We don't have such data because it's not easy to collect. There's not a good biomarker for the activity of the cells. What we are working on right now, with samples from the current studies, is looking at pharmacodynamic markers that we would be able to use in the CSF. So the dosing interval is going to -- it will be determined more or less empirically based on some data that we have from animal studies. Of course, one of the points of this study also will be to collect more detailed pharmacodynamic data to inform future -- the dosing interval for future studies.

Okay. Great. Well, thanks for taking my questions.

(Operator Instructions). Adam Evertts, LifeSci Capital.

I was wondering if you could provide any additional details on timing of release for the Phase IIa data.

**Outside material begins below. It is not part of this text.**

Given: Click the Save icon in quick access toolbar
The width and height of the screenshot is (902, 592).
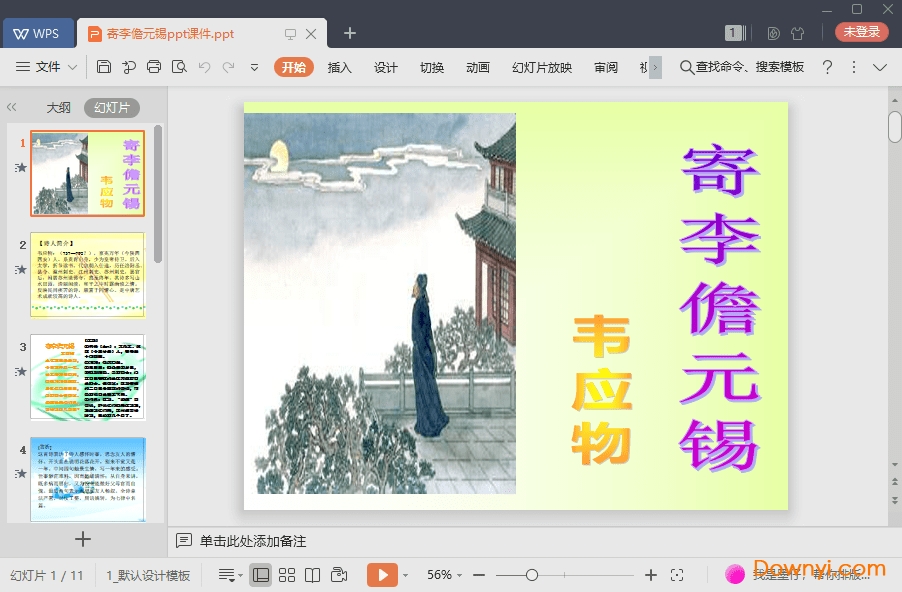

Sure, thanks. So, as I mentioned, the database was just handed over to the statisticians, and they do have many analyses to run on the data. I don't want to -- I am reluctant to put a specific timeframe on it, but it is a matter of weeks for them to crunch the numbers. And as I mentioned, as well, we are reviewing the conference schedule to find appropriate medical conferences at which to present the data. Though there are a lot of options there, from neurology meetings to ALS meetings to stem cell meetings. And, as well, we have a manuscript that is in preparation. So we do expect at least to be able to put out final topline results in the coming weeks; and then, subsequent to that, full presentation at a medical conference.

Thank you.

Currently, I have no questions in queue. (Operator Instructions).

With no additional questions, I would like to turn the call back to Tony for any additional or closing comments.

Thank you. I want to thank all of you for joining us on this call today. We remain extremely excited and upbeat about the prospects for NurOwn. And we look forward to providing you future updates on a quarterly basis. Thank you so much for joining us.

Thank you, sir. And that does conclude today's conference call. Thank you for everyone's participation.